Exercise directions>
Using only the entries below, output the lines starting at the one containing "Where should I" and ending at the one containing "Task: Click the teal", exactly and inclusive of both, omitting the pictures.

Extracted information>
-------------------------
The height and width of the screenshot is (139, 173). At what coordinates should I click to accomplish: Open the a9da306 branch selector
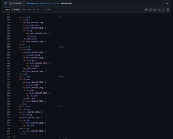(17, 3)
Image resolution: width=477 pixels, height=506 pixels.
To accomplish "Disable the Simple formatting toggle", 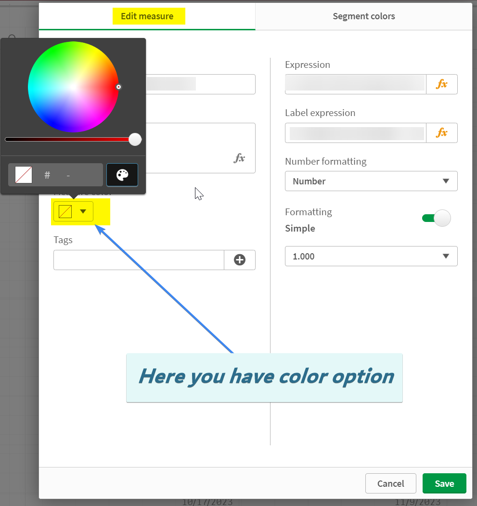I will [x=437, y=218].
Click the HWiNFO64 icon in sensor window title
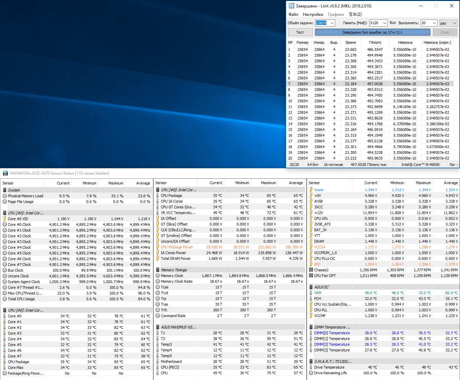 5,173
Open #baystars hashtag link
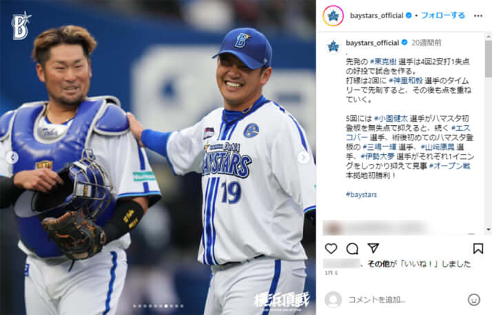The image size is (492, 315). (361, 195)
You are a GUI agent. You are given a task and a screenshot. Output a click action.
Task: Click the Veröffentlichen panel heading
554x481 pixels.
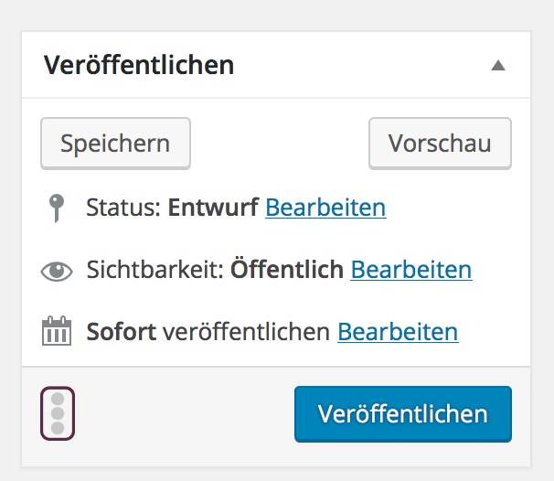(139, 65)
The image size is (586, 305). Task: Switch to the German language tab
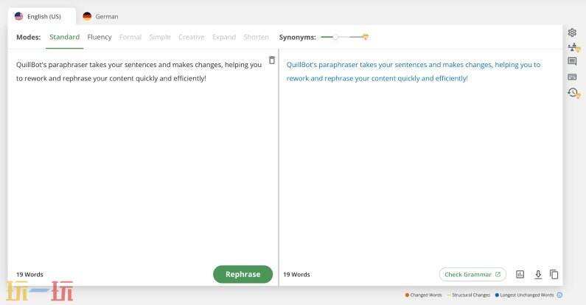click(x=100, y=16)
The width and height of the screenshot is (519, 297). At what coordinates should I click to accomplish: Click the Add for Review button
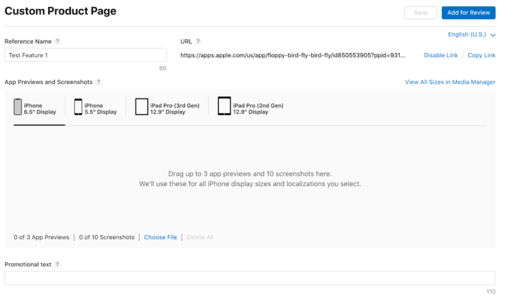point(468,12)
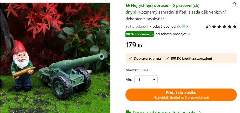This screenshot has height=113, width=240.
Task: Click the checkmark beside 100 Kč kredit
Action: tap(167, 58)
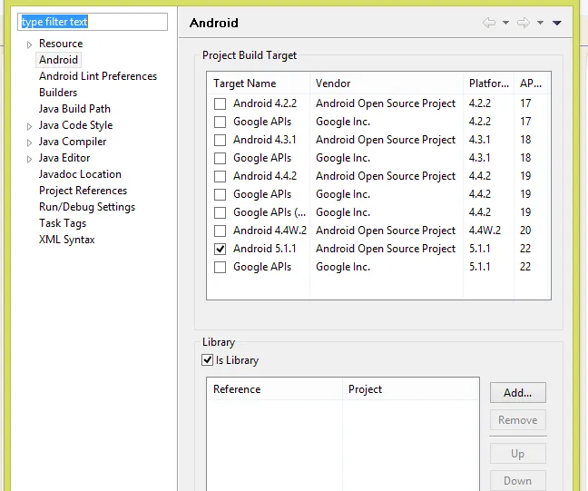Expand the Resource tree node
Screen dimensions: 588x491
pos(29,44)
-------------------------
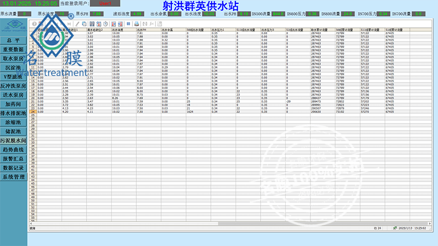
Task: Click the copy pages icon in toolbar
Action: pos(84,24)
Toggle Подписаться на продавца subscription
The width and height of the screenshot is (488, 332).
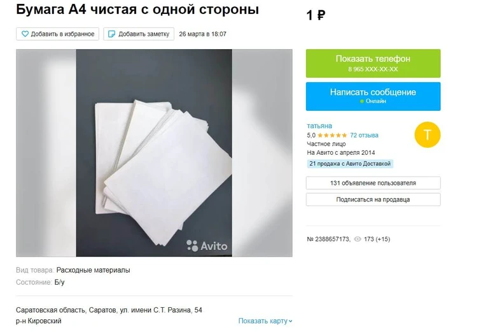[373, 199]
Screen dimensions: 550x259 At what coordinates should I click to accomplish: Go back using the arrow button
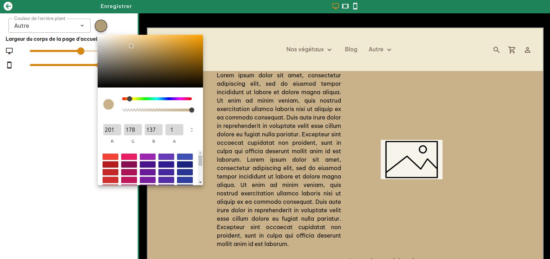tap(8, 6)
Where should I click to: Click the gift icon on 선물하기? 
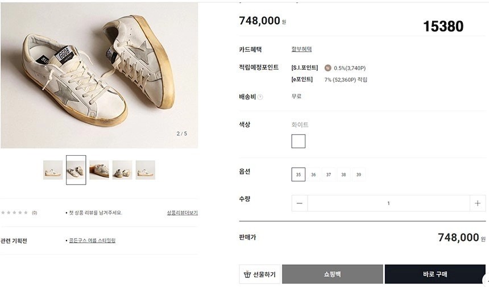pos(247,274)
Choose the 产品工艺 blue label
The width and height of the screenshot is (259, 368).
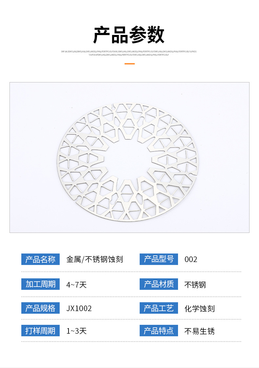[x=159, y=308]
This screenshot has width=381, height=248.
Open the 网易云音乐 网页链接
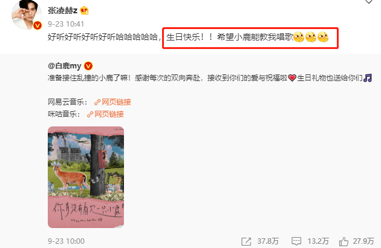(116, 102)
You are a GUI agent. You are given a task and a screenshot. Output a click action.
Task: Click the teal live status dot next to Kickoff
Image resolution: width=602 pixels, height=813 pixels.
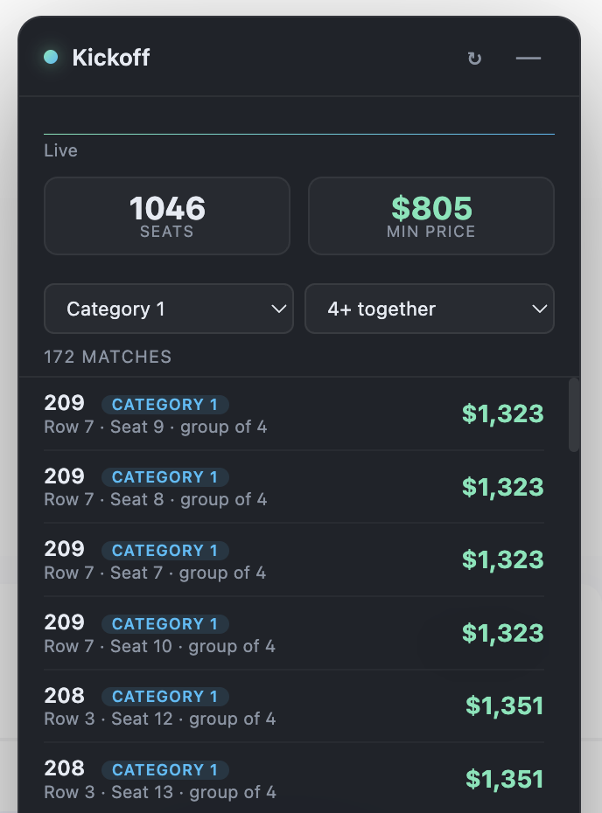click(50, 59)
-------------------------
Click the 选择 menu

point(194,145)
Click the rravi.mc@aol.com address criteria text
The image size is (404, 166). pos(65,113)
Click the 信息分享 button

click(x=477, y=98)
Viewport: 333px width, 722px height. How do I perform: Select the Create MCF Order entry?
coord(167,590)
-------------------------
The answer>
Where should I click to: Click the gift icon on 선물하기? 
pos(247,274)
Choose the 产品工艺 blue label
The width and height of the screenshot is (259, 368).
[x=159, y=308]
This screenshot has width=381, height=248.
Open the 网易云音乐 网页链接
(116, 102)
You are a GUI agent. You are given a task and a screenshot. Output a click action.
Task: Click the teal live status dot next to Kickoff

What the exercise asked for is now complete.